Copy out the lines exactly, everything from the line containing "What do you see at coordinates (798, 564)" down to the line containing "pyautogui.click(x=199, y=260)", both included.
EXERCISE DATA Start Marker
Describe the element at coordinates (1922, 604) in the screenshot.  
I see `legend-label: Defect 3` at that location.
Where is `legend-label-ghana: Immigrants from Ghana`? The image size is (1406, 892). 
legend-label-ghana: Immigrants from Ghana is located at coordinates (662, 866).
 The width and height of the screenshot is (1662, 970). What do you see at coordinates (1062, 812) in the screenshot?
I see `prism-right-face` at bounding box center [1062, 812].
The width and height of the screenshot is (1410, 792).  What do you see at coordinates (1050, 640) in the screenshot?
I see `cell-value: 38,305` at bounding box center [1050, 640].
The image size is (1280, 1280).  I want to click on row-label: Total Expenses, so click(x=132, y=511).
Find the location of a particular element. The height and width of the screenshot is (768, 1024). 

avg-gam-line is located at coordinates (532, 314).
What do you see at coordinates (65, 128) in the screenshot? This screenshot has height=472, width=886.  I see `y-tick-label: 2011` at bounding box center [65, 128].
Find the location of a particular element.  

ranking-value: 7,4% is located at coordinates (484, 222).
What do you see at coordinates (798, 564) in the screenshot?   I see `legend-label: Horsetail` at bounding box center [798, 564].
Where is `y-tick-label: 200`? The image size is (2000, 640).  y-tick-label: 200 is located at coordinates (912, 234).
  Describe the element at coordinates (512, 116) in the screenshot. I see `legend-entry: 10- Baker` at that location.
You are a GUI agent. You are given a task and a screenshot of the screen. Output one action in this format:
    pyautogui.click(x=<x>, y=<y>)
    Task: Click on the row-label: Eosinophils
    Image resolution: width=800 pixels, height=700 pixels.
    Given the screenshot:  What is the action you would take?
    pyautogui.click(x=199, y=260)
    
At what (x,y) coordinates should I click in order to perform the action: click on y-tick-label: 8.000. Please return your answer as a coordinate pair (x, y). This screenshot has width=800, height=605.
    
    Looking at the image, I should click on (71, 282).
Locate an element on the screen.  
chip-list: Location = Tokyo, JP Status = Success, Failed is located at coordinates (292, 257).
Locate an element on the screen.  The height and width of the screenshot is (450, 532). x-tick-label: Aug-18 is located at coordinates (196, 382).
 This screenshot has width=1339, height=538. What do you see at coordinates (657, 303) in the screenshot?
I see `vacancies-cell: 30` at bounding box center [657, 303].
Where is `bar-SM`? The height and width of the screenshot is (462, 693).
EXERCISE DATA End Marker
* SOLUTION BELOW *
What do you see at coordinates (798, 564) in the screenshot?   I see `legend-label: Horsetail` at bounding box center [798, 564].
Where is `y-tick-label: 200`? The image size is (2000, 640).  y-tick-label: 200 is located at coordinates (912, 234).
  Describe the element at coordinates (512, 116) in the screenshot. I see `legend-entry: 10- Baker` at that location.
You are a GUI agent. You are given a task and a screenshot of the screen. Output one action in this format:
    pyautogui.click(x=<x>, y=<y>)
    Task: Click on the row-label: Eosinophils
    Image resolution: width=800 pixels, height=700 pixels.
    Given the screenshot:  What is the action you would take?
    pyautogui.click(x=199, y=260)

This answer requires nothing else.